South Africa is expecting a bumper year for UK visitors in 2019 after last year’s drought in Cape Town hit arrival figures.
The number of UK visitors dropped this year by 4.4% to 448,000 – but it follows a 9.9% increase in visitors the previous year.
Tolene van Der Merwe, South African Tourism hub head for the UK, put the fall down to the Cape Town drought, when a ‘day zero’ message saying the city was expected to run out of water was used.
The UK is the biggest international source market for South Africa, and a three-times-weekly direct British Airways flight from Heathrow to Durban launched last month.
South Africa is also set to relax its restrictions on travelling with minors, which will affect visitors from all countries, including the UK, van Der Merwe added.
Rules, introduced in 2015 to combat human trafficking, which insist visitors travelling with minors had to carry unabridged birth certificates will be formally relaxed in “the next few weeks”.
“I think we will see an increase [in visitor numbers from the UK] in 2019 and 2020,” van Der Merwe told Travel Weekly. “I’m very confident of that.”
“It was affected by the drought.

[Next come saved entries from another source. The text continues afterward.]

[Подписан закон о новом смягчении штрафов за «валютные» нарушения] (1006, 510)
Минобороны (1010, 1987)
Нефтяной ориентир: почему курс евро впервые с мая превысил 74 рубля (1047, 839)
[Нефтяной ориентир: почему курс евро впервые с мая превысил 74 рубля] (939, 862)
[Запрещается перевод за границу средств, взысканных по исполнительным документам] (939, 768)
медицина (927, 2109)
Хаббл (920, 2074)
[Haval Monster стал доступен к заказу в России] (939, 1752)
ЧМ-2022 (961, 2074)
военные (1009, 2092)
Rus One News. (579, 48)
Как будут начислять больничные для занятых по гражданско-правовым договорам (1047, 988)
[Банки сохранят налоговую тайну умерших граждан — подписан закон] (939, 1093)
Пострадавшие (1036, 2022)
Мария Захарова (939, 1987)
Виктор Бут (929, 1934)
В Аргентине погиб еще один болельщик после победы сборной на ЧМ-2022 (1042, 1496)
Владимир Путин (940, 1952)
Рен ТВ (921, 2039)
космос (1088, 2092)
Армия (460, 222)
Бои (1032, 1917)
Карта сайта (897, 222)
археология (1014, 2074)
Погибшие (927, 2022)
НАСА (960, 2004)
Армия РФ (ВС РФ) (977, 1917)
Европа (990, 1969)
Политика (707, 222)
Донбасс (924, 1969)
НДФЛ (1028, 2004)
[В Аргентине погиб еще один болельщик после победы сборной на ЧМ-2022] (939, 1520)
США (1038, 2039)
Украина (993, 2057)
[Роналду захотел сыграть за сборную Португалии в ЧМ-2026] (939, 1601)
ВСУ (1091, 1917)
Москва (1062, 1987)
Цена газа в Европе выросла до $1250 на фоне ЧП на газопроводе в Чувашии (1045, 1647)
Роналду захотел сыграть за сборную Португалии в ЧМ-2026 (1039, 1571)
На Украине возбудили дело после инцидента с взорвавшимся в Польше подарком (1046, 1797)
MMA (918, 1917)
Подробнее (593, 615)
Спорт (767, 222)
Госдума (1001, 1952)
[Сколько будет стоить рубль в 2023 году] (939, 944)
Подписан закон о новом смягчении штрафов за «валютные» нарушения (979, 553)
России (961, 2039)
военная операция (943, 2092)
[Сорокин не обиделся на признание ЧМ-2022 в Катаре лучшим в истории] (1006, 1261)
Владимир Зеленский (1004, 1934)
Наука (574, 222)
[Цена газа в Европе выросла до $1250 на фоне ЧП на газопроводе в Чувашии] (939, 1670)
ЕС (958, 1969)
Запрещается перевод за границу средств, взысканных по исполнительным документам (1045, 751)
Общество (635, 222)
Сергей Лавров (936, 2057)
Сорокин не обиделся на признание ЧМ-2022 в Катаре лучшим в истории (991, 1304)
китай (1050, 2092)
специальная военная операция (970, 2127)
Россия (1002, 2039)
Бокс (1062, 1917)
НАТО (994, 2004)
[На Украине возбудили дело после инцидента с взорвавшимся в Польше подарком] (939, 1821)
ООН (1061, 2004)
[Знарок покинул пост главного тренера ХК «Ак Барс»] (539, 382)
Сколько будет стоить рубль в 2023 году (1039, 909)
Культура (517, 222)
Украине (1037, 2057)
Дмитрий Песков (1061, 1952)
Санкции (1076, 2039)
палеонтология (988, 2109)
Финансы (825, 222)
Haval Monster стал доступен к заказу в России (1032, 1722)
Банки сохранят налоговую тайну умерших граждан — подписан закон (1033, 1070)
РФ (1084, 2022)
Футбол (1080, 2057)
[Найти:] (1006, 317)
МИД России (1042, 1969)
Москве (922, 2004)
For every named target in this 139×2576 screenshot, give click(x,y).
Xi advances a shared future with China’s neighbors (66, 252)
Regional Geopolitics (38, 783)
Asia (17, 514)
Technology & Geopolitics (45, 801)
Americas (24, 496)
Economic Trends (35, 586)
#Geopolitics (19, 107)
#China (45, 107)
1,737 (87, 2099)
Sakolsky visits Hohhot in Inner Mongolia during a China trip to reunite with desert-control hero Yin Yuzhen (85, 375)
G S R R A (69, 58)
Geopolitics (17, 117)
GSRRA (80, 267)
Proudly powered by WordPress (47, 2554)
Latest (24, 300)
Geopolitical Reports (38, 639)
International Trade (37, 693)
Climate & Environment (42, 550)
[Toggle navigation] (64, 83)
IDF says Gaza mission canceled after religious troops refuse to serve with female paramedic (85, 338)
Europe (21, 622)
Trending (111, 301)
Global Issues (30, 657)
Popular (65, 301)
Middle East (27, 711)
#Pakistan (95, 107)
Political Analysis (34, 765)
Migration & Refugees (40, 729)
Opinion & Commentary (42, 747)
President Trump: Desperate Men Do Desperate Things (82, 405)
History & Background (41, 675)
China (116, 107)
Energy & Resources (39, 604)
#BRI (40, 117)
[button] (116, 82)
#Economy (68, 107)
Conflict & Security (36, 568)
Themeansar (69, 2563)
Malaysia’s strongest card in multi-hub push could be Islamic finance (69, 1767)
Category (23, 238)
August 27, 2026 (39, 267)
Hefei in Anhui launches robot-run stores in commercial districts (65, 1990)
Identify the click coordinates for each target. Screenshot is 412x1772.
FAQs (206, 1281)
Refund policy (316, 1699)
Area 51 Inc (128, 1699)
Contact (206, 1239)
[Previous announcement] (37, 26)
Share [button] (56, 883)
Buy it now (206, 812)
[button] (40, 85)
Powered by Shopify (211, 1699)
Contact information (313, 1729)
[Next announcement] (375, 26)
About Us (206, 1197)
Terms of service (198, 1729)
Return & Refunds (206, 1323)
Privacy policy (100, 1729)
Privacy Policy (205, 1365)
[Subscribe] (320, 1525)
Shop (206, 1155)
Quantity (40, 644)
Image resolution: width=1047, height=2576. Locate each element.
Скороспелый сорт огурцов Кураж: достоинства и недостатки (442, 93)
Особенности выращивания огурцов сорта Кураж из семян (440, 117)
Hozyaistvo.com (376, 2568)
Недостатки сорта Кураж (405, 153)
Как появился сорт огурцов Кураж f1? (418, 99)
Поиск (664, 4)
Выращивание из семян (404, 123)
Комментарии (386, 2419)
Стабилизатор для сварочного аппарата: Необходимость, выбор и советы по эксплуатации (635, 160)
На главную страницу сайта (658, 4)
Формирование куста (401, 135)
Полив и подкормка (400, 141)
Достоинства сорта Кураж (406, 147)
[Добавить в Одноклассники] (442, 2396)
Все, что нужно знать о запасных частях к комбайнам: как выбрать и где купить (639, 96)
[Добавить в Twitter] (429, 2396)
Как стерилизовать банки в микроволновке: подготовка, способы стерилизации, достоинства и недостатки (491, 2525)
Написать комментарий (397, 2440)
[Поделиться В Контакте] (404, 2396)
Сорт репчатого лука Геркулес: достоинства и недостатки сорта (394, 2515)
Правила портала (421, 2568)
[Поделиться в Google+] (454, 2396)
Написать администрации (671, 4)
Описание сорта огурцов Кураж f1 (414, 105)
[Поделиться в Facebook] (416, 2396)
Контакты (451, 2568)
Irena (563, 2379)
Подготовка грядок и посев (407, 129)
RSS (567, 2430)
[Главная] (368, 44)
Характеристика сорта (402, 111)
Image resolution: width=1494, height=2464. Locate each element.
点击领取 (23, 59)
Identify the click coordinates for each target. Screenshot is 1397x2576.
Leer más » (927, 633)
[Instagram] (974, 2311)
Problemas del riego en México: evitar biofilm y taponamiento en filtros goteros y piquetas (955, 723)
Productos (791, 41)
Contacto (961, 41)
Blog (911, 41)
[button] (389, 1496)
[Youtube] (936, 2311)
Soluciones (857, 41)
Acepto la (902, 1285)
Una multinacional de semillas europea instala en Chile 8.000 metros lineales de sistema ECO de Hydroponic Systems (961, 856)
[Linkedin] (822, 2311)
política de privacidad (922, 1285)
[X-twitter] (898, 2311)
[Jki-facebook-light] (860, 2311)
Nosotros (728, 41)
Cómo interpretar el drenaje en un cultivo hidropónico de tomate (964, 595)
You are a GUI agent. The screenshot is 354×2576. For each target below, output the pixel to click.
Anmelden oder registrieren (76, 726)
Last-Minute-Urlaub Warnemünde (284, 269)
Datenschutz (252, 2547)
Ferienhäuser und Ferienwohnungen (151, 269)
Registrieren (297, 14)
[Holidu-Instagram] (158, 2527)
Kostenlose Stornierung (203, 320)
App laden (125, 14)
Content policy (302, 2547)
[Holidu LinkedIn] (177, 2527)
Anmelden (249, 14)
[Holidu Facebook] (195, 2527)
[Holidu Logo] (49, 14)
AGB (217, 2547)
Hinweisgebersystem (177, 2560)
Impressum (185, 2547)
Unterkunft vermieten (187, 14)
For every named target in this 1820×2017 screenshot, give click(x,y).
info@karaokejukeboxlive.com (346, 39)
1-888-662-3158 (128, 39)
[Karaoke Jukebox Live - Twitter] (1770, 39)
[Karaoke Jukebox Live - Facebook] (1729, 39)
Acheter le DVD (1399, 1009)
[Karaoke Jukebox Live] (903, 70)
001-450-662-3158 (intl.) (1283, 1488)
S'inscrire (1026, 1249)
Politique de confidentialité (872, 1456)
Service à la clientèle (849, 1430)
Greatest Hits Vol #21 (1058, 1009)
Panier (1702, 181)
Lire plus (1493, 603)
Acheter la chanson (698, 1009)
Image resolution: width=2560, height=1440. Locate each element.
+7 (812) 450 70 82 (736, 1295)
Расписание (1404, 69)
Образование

We didn’t see cancellations at the time, but what we hadn’t noticed until later was the lack of bookings coming through. People were trying to be responsible travellers and not coming to a city which was short on water.
But dams are now 76% full and we’re one of the world’s leading destinations on water management.”
On the new Heathrow-Durban route, she added: “Now all three of our major cities are served in under 12 hours from the UK. BA has 38 flights across Durban, Cape Town and Johannesburg. When airlines invest in your country then it shows that there is a demand for travel and gives me confidence.”
She also added that the South African rand offered better value for UK travellers than the Euro.